LINGGA- Kunjungan kerja Tim Kementrian Lingkungan Hidup dan Kehutanan (KLHK) dan anggota Komisi VII DPR-RI Fraksi PKB Abdul Wahid yang membidangi Energi, Industri, Riset dan Teknologi ke kabupaten Lingga Provinsi Kepri, selama tiga hari, tepatnya 16-18 Agustus 202 lalu. Hal tersebut diduga menuai berita sehingga terjadi pengamanan alat dan pemasangan garis pns line di lokasi penambangan Perusahan Tambang Yeyen Bintan Pratama (PT YBP), berlokasi di area hutan wilayah Desa Tinjul, Kecamatan Singkep Barat, Kabupaten Lingga, Provinsi Kepri.
LIDIKNEWS.CO.ID- Dari hasil informasi yang dihimpun awak media serta keterangan nara sumber berinisial “MN” menyebutkan bahwa, “Tim KLHK melakukan penyitaan pengamanan 8 unit Dumtruck Ban 10 serta 2 unit Excavator dan pemasangan tanda garis pns line,” ujar MN. Rabu 22 September 2021.
Terang MN, turunnya tim KLHK ketika melakukan kunker ke lokasi aktivitas tambang di wilayah Kecamatan Singkep Barat yakni, lokasi tambang PT. Yenyen Bintan Pratama (YBP), tepatnya berada di area kawasan hutan Desa Tinjul yang diketahui mengantongi izin usaha pertambangan (IUP) Operasi Produksi sejak tahun 2010 dan mendapat perpanjangan izin tahun 2018. Namun PT YBP tidak mengurus Persetujuan Penggunaan Kawasan Hutan dari Kementerian Lingkungan Hidup dan Kehutanan.
Saat melakukan kunjungan ke lokasi IUP PT Yeyen Bintan Permata (YBP), tim KLHK dan anggota Komisi VII DPR-RI Fraksi PKB Abdul Wahid yang membidangi Energi, Industri, Riset dan Teknologi tidak menemukan seorang pun karyawan atau pengurus perusahaan di lokasi penambangan.
Melalui MN, menurut Wahid waktu itu menyampaikan bahwa, “Kami tidak anti investasi, tapi patuhi aturan mainnya. Bayangkan sudah 11 tahun mengantongi IUP dan menambang di kawasan hutan tanpa izin dari KLHK. Ada apa ini?, Siapa yang bertanggungjawab terhadap kerusakan hutan ini.”

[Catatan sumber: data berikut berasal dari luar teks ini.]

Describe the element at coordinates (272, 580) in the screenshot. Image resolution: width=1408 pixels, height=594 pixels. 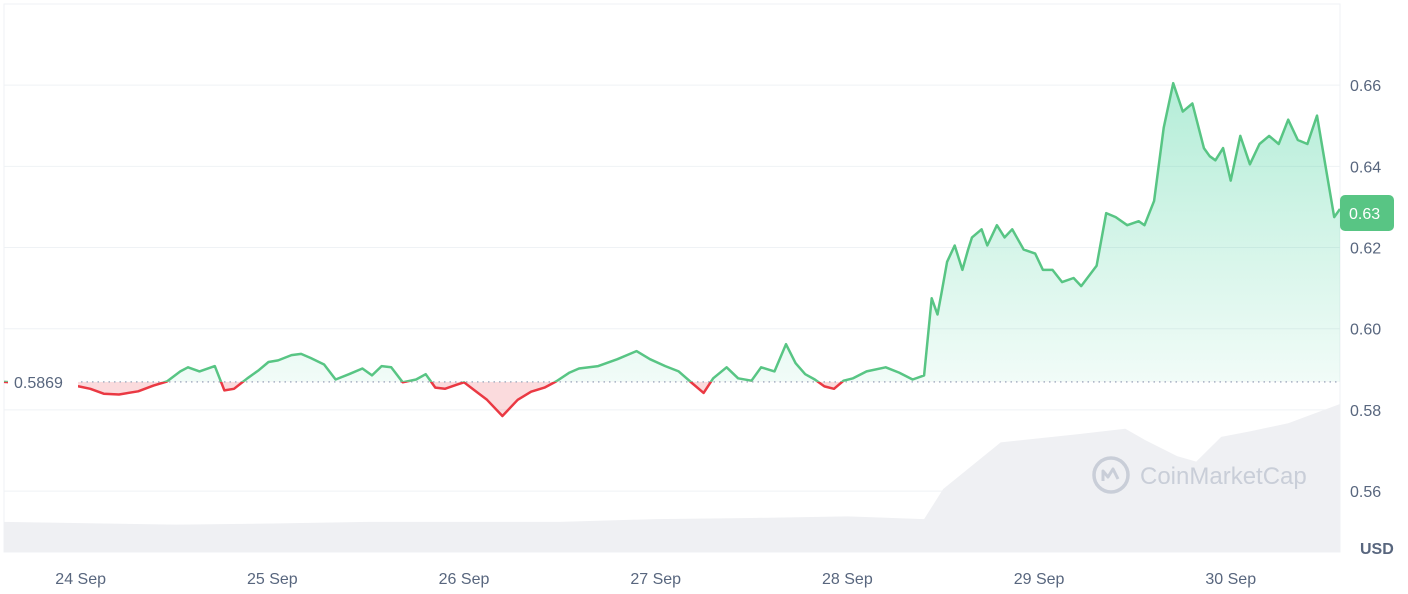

Tambah MN, Abdul Wahid semakin geram setelah mengecek koordinat lokasi tambang perusahaan yang beroperasi di kawasan hutan tanpa izin. Dan diketahui Perusahaan ini juga mengangkut mineral dari luar IUP. “Ini jelas pidana. Aparat penegak hukum tidak boleh ada pembiaran,” ucap Wahid.
Terhadap kegiatan penambangan di kawasan hutan tanpa izin dan di luar IUP, Abdul Wahid menyampaikan, “PT Yeyen Bintan Permata (YBP), dapat dijerat dengan Undang-Undang (UU) Nomor 18 Tahun 2013 tentang Pencegahan dan Pemberantasan Perusakan Hutan dan UU No 3 Tahun 2020 tentang Pertambangan Mineral dan Batubara.
Selanjutnya, dalam Pasal 17 ayat (1) UU No 188 Tahun 2013, setiap orang dilarang membawa alat-alat berat, melakukan kegiatan penambangan, mengangkut, membeli dan menjual hasil tambang di dalam kawasan hutan tanpa izin kementerian. “Bagi yang melanggar dapat dipidana penjara paling singkat 8 tahun dan paling lama 20 tahun, serta pidana denda paling sedikit Rp20 miliar dan paling banyak Rp50 miliar,” ujar Wahid.
Selain itu, di dalam Pasal 161 UU Nomor 3 Tahun 2020, sanksi pidananya juga ditegaskan, bahwa setiap orang yang menampung, memanfaatkan, melakukan pengangkutan dan penjualan Mineral yang berasal dari luar IUP dapat dipidana penjara paling lama 5 tahun dan denda paling banyak Rp100 miliar, sebut Wahid.
Dan saat ini alat PT YBP yang disita diamankan di parkir kawasan Implasment eks penambangan Timah Dabo Kecamatan Singkep. Sebagai informasi tambahan, selain meninjau lokasi (IUP) PT Yeyen Bintan Permata. Tim juga mengunjungi lokasi PT Telaga Bintan Jaya, PT Citra Semarak Sejati dan PT Growa Indonesia di Singkep Barat, serta PT Sanmas Mekar Abadi di Singkep Selatan, tutup MN sebagai sumber media ini.
Hingga berita ini diunggah awak media ini belum bisa konfirmasi kepada pihak-pihak terkait.